START
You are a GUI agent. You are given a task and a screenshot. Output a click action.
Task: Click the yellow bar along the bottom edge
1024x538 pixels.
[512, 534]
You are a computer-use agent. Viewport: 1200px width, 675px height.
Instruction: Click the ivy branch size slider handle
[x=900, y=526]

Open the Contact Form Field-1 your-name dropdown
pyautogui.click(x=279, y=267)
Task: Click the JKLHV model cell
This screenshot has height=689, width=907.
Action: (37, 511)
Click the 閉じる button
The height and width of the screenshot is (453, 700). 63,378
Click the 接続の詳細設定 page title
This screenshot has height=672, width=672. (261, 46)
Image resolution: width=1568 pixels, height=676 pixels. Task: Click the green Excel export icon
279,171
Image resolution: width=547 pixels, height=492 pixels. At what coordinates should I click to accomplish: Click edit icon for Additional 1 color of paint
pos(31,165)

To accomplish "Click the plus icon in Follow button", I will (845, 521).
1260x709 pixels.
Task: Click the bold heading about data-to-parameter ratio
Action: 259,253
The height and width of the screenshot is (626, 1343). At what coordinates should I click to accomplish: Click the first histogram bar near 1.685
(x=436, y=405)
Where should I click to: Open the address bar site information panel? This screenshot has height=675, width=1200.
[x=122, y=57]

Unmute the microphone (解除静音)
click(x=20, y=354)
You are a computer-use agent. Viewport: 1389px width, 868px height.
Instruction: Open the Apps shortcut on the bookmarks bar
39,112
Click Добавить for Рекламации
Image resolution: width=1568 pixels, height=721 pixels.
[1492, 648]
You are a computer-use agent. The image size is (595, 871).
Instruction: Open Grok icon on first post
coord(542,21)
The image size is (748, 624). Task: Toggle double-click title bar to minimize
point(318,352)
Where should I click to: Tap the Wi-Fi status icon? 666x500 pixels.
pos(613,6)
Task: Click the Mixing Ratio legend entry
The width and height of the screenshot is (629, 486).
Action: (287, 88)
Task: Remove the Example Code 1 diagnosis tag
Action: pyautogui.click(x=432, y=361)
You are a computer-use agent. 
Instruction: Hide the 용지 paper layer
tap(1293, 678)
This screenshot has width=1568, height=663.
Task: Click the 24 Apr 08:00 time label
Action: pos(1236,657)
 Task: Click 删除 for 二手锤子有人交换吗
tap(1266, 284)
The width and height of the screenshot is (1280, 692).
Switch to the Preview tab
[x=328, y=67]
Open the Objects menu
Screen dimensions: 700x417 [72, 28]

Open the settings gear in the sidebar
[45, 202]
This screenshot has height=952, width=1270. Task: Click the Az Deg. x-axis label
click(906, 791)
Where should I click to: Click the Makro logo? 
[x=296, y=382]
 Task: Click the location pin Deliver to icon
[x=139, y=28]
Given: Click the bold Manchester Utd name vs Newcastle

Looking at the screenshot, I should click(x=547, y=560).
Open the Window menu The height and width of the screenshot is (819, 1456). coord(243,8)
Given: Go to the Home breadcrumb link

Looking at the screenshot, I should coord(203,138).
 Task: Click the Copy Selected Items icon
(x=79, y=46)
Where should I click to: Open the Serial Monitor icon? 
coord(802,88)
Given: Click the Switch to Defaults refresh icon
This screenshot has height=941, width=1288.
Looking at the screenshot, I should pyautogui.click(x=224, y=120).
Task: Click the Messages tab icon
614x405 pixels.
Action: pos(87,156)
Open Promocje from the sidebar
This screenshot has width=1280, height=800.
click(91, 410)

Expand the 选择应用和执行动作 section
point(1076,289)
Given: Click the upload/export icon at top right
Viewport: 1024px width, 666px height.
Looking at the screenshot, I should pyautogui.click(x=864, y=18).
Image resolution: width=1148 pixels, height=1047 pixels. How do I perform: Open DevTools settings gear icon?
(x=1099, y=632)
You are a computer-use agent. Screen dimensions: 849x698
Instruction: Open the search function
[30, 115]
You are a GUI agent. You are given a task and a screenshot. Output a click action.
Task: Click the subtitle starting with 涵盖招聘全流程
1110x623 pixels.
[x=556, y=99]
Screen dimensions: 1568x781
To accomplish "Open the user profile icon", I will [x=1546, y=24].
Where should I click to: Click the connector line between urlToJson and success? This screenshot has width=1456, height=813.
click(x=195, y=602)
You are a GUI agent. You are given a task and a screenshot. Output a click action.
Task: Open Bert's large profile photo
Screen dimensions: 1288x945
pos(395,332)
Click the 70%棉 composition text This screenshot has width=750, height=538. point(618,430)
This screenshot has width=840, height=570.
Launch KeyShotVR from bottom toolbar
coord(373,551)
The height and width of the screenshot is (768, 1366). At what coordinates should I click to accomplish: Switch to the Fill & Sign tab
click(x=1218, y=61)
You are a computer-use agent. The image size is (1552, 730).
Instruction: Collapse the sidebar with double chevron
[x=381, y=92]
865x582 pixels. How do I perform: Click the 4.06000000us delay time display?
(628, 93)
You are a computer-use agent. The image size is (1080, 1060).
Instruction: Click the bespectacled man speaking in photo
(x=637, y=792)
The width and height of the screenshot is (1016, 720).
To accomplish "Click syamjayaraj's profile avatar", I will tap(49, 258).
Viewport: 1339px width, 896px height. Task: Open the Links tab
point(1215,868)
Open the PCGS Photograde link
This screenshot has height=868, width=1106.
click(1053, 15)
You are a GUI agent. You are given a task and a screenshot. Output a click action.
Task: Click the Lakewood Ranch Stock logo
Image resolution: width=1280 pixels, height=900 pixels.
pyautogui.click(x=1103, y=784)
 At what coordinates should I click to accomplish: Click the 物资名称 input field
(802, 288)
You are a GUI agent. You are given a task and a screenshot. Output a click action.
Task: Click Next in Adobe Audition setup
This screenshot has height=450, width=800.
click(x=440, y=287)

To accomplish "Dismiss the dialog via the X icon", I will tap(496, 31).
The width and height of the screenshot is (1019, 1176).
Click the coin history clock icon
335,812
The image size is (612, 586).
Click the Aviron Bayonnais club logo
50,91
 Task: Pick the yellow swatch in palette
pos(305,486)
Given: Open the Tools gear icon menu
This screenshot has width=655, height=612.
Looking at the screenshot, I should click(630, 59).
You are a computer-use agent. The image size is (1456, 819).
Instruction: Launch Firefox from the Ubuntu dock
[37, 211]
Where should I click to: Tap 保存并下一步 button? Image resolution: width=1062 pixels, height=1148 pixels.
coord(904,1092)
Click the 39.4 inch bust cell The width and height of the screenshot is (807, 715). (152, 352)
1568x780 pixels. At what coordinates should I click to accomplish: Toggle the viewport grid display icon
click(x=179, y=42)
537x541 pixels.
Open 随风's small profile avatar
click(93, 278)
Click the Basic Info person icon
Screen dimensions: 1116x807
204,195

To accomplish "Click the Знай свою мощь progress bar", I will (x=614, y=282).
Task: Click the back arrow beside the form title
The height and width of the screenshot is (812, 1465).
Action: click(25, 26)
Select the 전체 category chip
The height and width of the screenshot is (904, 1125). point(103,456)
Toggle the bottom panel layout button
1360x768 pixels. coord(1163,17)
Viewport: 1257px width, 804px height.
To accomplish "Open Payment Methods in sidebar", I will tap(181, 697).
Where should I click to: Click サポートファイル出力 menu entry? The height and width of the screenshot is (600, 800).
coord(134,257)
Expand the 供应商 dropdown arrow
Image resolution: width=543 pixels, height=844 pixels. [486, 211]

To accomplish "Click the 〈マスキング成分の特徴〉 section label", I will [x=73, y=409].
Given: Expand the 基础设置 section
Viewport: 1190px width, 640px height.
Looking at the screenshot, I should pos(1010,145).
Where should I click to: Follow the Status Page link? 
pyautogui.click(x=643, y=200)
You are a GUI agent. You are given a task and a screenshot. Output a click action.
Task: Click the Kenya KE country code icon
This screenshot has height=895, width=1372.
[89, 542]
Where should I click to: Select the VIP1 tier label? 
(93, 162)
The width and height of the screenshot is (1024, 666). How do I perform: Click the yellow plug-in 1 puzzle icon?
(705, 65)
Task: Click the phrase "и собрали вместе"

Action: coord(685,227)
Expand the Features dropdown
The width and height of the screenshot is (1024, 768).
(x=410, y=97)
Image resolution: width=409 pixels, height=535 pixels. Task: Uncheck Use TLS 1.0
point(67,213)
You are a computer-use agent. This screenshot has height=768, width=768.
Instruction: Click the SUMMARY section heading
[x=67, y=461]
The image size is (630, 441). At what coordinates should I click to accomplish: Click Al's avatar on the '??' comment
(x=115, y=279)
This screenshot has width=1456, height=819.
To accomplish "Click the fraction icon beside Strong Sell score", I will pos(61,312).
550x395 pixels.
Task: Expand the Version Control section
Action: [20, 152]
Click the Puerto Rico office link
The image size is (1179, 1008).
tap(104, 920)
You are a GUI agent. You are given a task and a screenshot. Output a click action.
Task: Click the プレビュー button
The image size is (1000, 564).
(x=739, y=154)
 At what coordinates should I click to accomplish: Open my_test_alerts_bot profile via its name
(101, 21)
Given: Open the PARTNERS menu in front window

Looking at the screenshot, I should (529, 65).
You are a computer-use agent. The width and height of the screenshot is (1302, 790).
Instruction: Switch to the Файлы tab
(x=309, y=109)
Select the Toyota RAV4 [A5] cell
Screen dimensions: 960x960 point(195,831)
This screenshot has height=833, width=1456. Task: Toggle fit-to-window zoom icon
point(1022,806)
END
» Prompt:
Copy the part of the material that opens with the line containing "Where should I click to: Tap 保存并下一步" and closes with the line containing "Click the 39.4", both ends included.

» Finished exercise:
Where should I click to: Tap 保存并下一步 button? Image resolution: width=1062 pixels, height=1148 pixels.
coord(904,1092)
Click the 39.4 inch bust cell The width and height of the screenshot is (807, 715). (152, 352)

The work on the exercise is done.